Lucy Thackray was enchanted by Bantof, a “particularly slick cocktail bar” with the “polish of a swanky member’s club” and a touch of the “spirit of historic Soho” (“a place for art, late nights, networking and, dare we say it, bad behaviour”). There’s inventive cocktails, sharing plates such as “Rainbow Mini Burgers” and art for sale upstairs.

“If it plays its cards right, this will become a legendary pre or post-night-out hangout.”


The Telegraph

“A love song, a paean to rich, hearty rural bliss.”

William Sitwell gave five-stars to Emilia, the osteria with “a dream-like quality” that’s taken over the former Lloyd’s Bank building in the pretty Devon town of Ashburton.

From the “Italian-inspired menu” he ate “impeccable tagliatelle, glorious roast fish and an apple pie so perfect it’s almost unreal”.


The Scotsman

Gaby Soutar followed the hipster crowd she’d spotted from her bus, and discovered Ante, a basement “bakery and coffee project” from Spry wine bar and bottle shop upstairs.

“It’s very plain inside. Beige, but serviceable, and there’s a counter, with bakes behind it. There’s also a breakfast, lunch and cake menu.

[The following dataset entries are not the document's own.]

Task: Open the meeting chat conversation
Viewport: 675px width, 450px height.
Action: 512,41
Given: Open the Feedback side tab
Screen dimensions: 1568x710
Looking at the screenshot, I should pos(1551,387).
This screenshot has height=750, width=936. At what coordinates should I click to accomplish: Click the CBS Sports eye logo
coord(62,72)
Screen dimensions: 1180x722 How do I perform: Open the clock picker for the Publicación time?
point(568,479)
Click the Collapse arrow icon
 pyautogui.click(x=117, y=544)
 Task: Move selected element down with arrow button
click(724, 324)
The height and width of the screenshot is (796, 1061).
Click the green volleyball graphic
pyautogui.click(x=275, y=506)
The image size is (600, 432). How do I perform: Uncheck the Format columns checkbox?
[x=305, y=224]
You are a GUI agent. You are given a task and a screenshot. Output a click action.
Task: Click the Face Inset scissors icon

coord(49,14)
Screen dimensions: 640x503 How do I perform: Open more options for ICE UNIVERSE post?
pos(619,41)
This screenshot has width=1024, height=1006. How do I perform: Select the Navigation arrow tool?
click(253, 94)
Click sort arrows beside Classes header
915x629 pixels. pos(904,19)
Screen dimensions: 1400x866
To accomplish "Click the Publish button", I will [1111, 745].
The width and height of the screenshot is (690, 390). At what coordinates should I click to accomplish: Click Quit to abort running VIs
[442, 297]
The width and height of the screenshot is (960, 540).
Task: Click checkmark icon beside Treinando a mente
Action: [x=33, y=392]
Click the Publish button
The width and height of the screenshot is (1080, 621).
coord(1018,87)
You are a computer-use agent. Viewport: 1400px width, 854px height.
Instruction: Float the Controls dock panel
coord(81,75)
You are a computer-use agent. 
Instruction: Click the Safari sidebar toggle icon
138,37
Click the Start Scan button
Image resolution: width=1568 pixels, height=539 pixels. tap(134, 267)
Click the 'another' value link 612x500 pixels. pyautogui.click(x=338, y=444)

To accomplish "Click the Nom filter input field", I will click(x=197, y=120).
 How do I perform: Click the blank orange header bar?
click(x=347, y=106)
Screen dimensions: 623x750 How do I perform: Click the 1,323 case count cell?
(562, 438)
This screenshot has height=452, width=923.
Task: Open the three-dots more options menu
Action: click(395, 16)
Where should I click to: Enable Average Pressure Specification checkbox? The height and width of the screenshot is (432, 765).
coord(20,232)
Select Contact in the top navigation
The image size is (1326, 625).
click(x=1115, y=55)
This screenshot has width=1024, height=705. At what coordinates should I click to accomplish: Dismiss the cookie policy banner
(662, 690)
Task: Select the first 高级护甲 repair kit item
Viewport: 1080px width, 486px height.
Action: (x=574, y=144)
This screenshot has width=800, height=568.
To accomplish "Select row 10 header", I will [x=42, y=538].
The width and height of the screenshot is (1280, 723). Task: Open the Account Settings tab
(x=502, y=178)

When things are gone, they stamp SOLD on the printed food lists.” Coffee is “great” and the cakes, which “didn’t look hugely appealing, but that’s only because there was zero icing and they were all Victorian brown” were “delicious”.

On Islay for the third time this year after never visiting before, Rosalind Erskine visited The Machrie, a golfing hotel that’s “worth a visit for food or a cocktail at the bar”. The only restaurant (pictured above) has “large floor to ceiling windows overlooking the 18th green and down to the beach…  a treat on a sunny day”.


And also…  

In The FT Magazine, Tim Hayward reviewed Cavita, which “redefines London’s Mexican food scene”; the menu “lists foods that are properly, challengingly rustic, but presented elegantly and imaginatively”.